Whisper for Medical Dictation: How to Use OpenAI's Speech Model Clinically

Quick answer

OpenAI's Whisper is the best open-source speech model available, but using it for medical dictation requires medical-vocabulary biasing, push-to-talk workflow, and on-device hosting. Sapience Med wraps Whisper-large-v3-turbo with 2,500+ medication names, DSM-5 terminology, and Metal/Vulkan GPU acceleration so it runs locally with HIPAA-friendly architecture for therapists and psychiatrists.

Download for Mac Download for Windows14-day free trial · No card required

What is OpenAI Whisper?

Whisper is an automatic speech recognition (ASR) model released by OpenAI in 2022 and continuously updated since. The model weights are open-source under the MIT license, which means anyone can run it locally. Whisper comes in several sizes — tiny, base, small, medium, large, large-v2, large-v3, large-v3-turbo — trading off accuracy against compute requirements.

The breakthrough with Whisper was accuracy. On general English dictation, large-v3 reaches word error rates competitive with commercial cloud APIs, and because it runs locally you can use it without sending audio off-device. For privacy-sensitive domains (legal, medical, journalism) this is a meaningful architectural advantage.

Can I use Whisper directly for medical dictation?

You can — but with two practical caveats. Whisper is trained on a broad web corpus, so it knows medical terms only as frequently as they appear in general internet text. Common medications (Aspirin, Tylenol, Ibuprofen) it handles well. Psychiatric medications like Vraylar, Latuda, Lamotrigine, or Vyvanse it routinely mis-transcribes into phonetic neighbors. DSM-5 terminology and clinical abbreviations (MSE, HPI, SI/HI, PHQ-9, GAD-7) are also inconsistently recognized.

The second caveat is workflow. Whisper itself is a model — to use it as a dictation tool you need an application layer around it: a push-to-talk hotkey, audio capture, the runtime (PyTorch, whisper.cpp, ONNX), text injection into your EHR or notes field, and ideally a custom-vocabulary bias for medical terms. Without that layer, you have a transcription engine but not a dictation tool.

◇ ◇ ◇

■ **Work task A**:
Do the following statements agree with the Whisper article? For each, answer yes or no and quote the words from the article that decide it.
(i) Whisper's model weights are released under the MIT license.
(ii) Whisper often mis-transcribes common medications such as Aspirin and Tylenol.
(iii) Sapience Med is built on Whisper-large-v2.
■ **Work task B**:
Answer these questions from the Whisper article:
(i) In what year did OpenAI release Whisper?
(ii) How many medication names does Sapience Med add to Whisper?
(iii) Which runtimes does the article list as part of the application layer?
■ **Work task C**: Write a continuation of the Whisper article that picks up after its last sentence.

■ **Material shown**:
◇ ◇ ◇

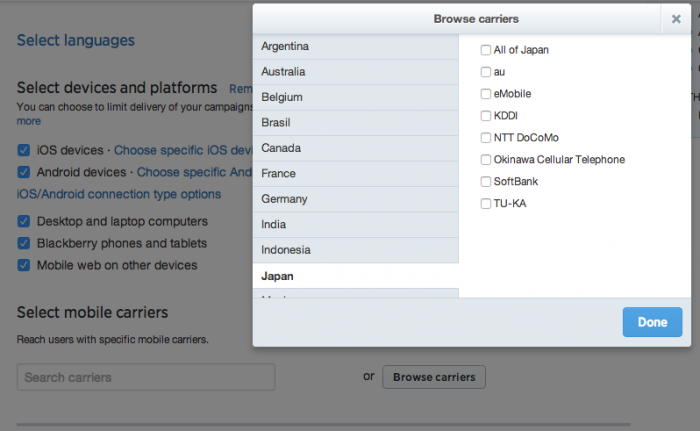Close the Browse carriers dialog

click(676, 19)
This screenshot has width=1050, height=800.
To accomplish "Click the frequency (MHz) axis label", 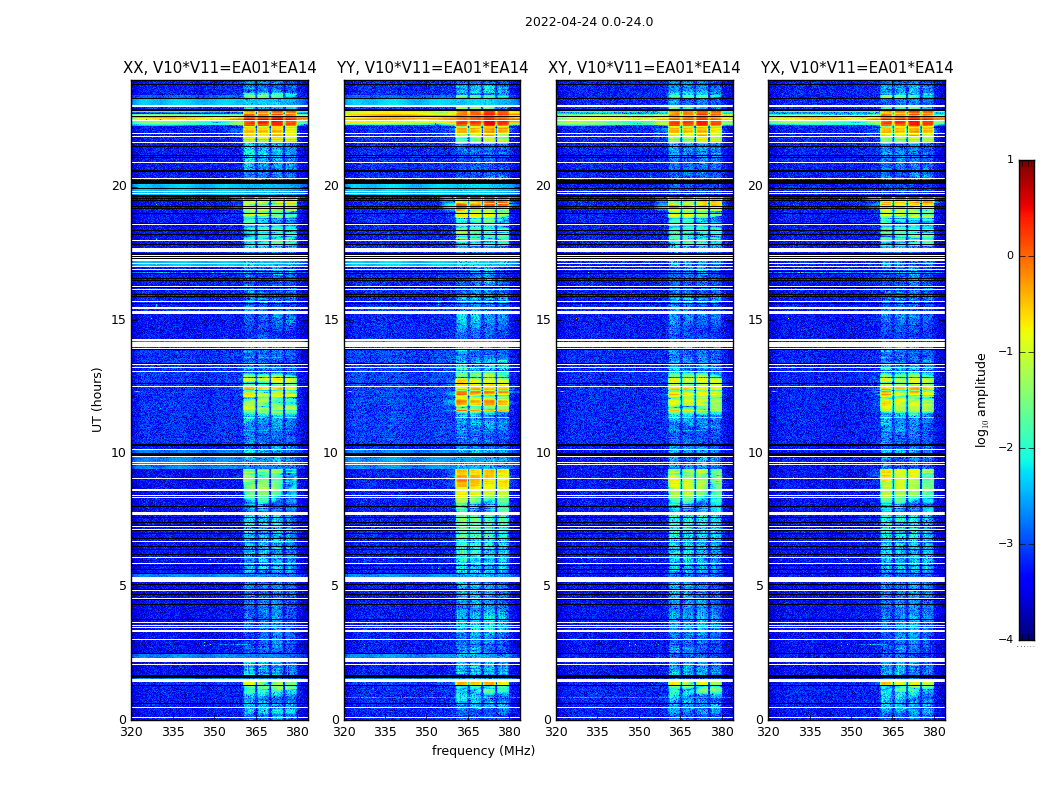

◇ ◇ ◇

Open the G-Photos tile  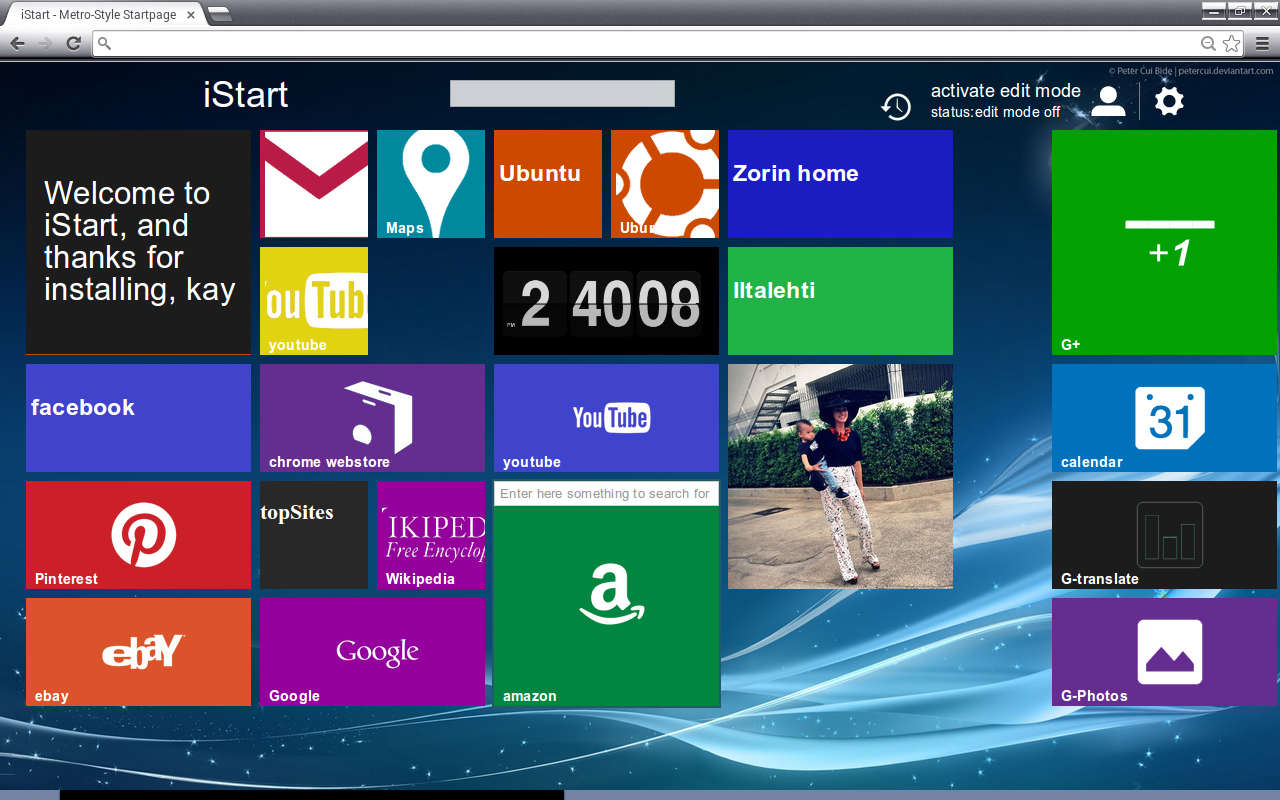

◇ ◇ ◇

■ **Expected output A**:
(i) Yes: "The model weights are open-source under the MIT license"
(ii) No: "Common medications (Aspirin, Tylenol, Ibuprofen) it handles well."
(iii) No: "Sapience Med wraps Whisper-large-v3-turbo"

■ **Expected output B**:
(i) 2022
(ii) More than 2,500 (2,500+)
(iii) PyTorch, whisper.cpp, and ONNX

■ **Expected output C**:
How Sapience Med uses Whisper plus medical tuning

Sapience Med runs a quantized Whisper-large-v3-turbo model on-device — Metal-accelerated on Apple Silicon, Vulkan-accelerated on Windows GPUs. The model itself is unchanged from the public OpenAI release; we add three layers on top for clinical use.

Custom-vocabulary biasing.A curated dictionary of 2,500+ medication names, DSM-5 terms, and clinical abbreviations is biased into the recognition pass. This shifts the model's priors so phonetically-ambiguous tokens ("lamictal" vs "lamictal") resolve to the correct medical spelling.

Push-to-talk hotkey and text injection. A configurable hotkey (Option+Space default on Mac) starts and stops recording. When you release, the transcribed text types into whatever text field is focused — EHR (SimplePractice, TherapyNotes), Apple Notes, Word, Gmail, anywhere. No per-application integration needed.

Filler stripping and clinical formatting.Common filler words ("um", "uh", false-start repetitions) are stripped by default. The clinician can also define personal abbreviations ("hpi" expands to "History of Present Illness") that fire during typing.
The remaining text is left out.